- **The task**
Gather every line in the rows below that contains the word "link", matching its case exactly.

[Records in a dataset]
○ ○ ○ ○ ○

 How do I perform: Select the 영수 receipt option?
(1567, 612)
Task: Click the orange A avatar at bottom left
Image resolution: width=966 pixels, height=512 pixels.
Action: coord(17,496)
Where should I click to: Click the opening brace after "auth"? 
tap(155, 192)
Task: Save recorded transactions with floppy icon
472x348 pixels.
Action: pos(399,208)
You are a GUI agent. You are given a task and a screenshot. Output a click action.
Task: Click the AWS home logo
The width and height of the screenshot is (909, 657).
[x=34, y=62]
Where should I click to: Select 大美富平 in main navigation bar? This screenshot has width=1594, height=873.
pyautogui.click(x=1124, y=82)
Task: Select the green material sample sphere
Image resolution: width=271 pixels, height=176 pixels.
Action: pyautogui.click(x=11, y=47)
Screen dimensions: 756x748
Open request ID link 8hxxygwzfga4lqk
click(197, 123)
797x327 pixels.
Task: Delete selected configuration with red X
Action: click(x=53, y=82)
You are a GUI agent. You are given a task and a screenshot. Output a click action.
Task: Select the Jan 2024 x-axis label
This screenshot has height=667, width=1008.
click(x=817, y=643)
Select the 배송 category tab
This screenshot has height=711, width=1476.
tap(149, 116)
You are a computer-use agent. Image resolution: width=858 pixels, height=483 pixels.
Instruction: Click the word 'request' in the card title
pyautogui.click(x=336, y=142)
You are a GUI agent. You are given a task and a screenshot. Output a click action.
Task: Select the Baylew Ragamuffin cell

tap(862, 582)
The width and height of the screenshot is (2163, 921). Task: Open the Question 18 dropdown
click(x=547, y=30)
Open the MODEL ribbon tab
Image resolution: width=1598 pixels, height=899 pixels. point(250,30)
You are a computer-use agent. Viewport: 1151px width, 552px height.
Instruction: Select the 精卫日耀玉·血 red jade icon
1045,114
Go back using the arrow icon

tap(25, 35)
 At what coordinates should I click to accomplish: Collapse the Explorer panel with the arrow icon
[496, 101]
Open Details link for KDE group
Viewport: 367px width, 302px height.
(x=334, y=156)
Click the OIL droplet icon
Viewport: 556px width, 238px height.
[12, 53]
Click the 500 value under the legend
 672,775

○ ○ ○ ○ ○

- **Result**
Open request ID link 8hxxygwzfga4lqk
Open Details link for KDE group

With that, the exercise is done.